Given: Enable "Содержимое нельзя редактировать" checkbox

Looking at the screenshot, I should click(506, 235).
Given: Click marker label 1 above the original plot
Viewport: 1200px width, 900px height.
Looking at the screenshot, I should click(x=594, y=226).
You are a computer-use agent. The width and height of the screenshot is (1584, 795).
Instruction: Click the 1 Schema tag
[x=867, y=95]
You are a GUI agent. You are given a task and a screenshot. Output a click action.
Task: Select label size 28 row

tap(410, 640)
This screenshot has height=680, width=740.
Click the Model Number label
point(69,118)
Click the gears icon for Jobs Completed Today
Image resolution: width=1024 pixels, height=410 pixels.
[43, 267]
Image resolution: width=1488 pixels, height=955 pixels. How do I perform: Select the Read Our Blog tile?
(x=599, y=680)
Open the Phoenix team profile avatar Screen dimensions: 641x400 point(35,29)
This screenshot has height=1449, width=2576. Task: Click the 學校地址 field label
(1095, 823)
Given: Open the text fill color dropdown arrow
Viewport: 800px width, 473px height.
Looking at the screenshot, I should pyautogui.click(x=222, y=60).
· · · · ·
◆ The request: Reproduce all of the records above verbatim, including the answer given for each.

◆ Answer for this exercise:
Given: Enable "Содержимое нельзя редактировать" checkbox

Looking at the screenshot, I should click(506, 235).
Given: Click marker label 1 above the original plot
Viewport: 1200px width, 900px height.
Looking at the screenshot, I should click(x=594, y=226).
You are a computer-use agent. The width and height of the screenshot is (1584, 795).
Instruction: Click the 1 Schema tag
[x=867, y=95]
You are a GUI agent. You are given a task and a screenshot. Output a click action.
Task: Select label size 28 row

tap(410, 640)
This screenshot has height=680, width=740.
Click the Model Number label
point(69,118)
Click the gears icon for Jobs Completed Today
Image resolution: width=1024 pixels, height=410 pixels.
[43, 267]
Image resolution: width=1488 pixels, height=955 pixels. How do I perform: Select the Read Our Blog tile?
(x=599, y=680)
Open the Phoenix team profile avatar Screen dimensions: 641x400 point(35,29)
This screenshot has height=1449, width=2576. Task: Click the 學校地址 field label
(1095, 823)
Given: Open the text fill color dropdown arrow
Viewport: 800px width, 473px height.
Looking at the screenshot, I should pyautogui.click(x=222, y=60).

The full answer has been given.